→ Assigned task: Lines to restate from the data below: from the one containing "Энергоаудит (587, 324)" to the one containing "Пожарная безопасность (612, 334)", both included. Give them again exactly, and only them.

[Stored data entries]
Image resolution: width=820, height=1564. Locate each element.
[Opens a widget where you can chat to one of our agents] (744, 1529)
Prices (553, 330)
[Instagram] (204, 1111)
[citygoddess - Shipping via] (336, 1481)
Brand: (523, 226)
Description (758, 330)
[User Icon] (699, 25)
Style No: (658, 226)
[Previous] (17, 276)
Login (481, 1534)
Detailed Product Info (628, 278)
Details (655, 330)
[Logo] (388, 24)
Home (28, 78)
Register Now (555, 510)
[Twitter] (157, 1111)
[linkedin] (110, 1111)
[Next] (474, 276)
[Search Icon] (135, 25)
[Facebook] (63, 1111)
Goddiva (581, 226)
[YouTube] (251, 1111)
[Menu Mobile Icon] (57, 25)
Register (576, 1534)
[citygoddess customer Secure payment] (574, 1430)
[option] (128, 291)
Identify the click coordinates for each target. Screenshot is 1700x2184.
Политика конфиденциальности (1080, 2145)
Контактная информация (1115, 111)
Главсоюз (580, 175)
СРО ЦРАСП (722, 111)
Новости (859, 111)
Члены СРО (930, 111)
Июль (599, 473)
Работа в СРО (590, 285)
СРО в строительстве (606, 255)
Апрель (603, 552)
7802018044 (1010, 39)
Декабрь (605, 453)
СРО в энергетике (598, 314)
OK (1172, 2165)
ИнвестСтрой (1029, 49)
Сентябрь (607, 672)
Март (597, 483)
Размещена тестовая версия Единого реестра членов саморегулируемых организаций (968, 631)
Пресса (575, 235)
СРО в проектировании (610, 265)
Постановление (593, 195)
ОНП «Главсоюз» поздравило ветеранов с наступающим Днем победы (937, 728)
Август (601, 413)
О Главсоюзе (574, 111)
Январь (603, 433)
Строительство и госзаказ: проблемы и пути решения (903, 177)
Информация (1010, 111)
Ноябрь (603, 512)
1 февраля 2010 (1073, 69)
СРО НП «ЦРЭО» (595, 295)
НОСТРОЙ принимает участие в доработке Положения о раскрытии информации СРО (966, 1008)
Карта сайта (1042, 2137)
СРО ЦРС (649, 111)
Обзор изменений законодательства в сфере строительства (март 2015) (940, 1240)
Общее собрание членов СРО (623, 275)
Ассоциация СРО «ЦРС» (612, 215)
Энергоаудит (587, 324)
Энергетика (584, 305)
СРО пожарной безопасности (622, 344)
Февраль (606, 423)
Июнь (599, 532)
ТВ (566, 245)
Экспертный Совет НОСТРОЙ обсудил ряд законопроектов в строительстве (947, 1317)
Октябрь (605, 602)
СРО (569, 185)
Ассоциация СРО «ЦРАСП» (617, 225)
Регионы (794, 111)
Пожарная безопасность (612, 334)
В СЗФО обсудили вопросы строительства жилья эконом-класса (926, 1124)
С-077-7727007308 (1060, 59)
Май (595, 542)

→ Result of this task:
Энергоаудит (587, 324)
Энергетика (584, 305)
СРО пожарной безопасности (622, 344)
Февраль (606, 423)
Июнь (599, 532)
ТВ (566, 245)
Экспертный Совет НОСТРОЙ обсудил ряд законопроектов в строительстве (947, 1317)
Октябрь (605, 602)
СРО (569, 185)
Ассоциация СРО «ЦРАСП» (617, 225)
Регионы (794, 111)
Пожарная безопасность (612, 334)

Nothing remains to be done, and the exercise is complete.